Exercise brief
Please print every record that follows, keeping each one exactly as it is.

┌─ Provided entries

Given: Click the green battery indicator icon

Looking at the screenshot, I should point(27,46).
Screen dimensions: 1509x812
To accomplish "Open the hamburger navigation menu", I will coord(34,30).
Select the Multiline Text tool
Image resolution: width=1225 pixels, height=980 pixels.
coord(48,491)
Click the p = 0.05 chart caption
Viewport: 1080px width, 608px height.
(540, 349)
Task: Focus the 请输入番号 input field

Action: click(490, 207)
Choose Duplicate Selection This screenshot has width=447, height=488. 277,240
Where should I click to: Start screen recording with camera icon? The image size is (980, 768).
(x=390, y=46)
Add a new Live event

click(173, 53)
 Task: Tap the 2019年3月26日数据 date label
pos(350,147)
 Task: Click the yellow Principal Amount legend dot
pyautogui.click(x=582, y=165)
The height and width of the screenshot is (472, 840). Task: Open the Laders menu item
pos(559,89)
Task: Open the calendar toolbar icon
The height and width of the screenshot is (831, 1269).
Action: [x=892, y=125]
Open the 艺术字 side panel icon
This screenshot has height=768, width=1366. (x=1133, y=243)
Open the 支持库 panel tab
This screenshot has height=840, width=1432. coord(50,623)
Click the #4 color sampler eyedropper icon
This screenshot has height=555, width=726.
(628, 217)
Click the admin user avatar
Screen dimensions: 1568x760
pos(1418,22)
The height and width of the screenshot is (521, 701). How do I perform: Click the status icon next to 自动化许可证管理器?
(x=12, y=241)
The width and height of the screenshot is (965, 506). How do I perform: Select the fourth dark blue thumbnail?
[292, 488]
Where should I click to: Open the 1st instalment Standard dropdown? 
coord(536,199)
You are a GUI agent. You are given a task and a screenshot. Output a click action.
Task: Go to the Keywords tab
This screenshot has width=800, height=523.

└─

Answer area
Given: Click the green battery indicator icon

Looking at the screenshot, I should point(27,46).
Screen dimensions: 1509x812
To accomplish "Open the hamburger navigation menu", I will coord(34,30).
Select the Multiline Text tool
Image resolution: width=1225 pixels, height=980 pixels.
coord(48,491)
Click the p = 0.05 chart caption
Viewport: 1080px width, 608px height.
(540, 349)
Task: Focus the 请输入番号 input field

Action: click(490, 207)
Choose Duplicate Selection This screenshot has width=447, height=488. 277,240
Where should I click to: Start screen recording with camera icon? The image size is (980, 768).
(x=390, y=46)
Add a new Live event

click(173, 53)
 Task: Tap the 2019年3月26日数据 date label
pos(350,147)
 Task: Click the yellow Principal Amount legend dot
pyautogui.click(x=582, y=165)
The height and width of the screenshot is (472, 840). Task: Open the Laders menu item
pos(559,89)
Task: Open the calendar toolbar icon
The height and width of the screenshot is (831, 1269).
Action: [x=892, y=125]
Open the 艺术字 side panel icon
This screenshot has height=768, width=1366. (x=1133, y=243)
Open the 支持库 panel tab
This screenshot has height=840, width=1432. coord(50,623)
Click the #4 color sampler eyedropper icon
This screenshot has height=555, width=726.
(628, 217)
Click the admin user avatar
Screen dimensions: 1568x760
pos(1418,22)
The height and width of the screenshot is (521, 701). How do I perform: Click the status icon next to 自动化许可证管理器?
(x=12, y=241)
The width and height of the screenshot is (965, 506). How do I perform: Select the fourth dark blue thumbnail?
[292, 488]
Where should I click to: Open the 1st instalment Standard dropdown? 
coord(536,199)
You are a GUI agent. You are given a task and a screenshot. Output a click action.
Task: Go to the Keywords tab
This screenshot has width=800, height=523.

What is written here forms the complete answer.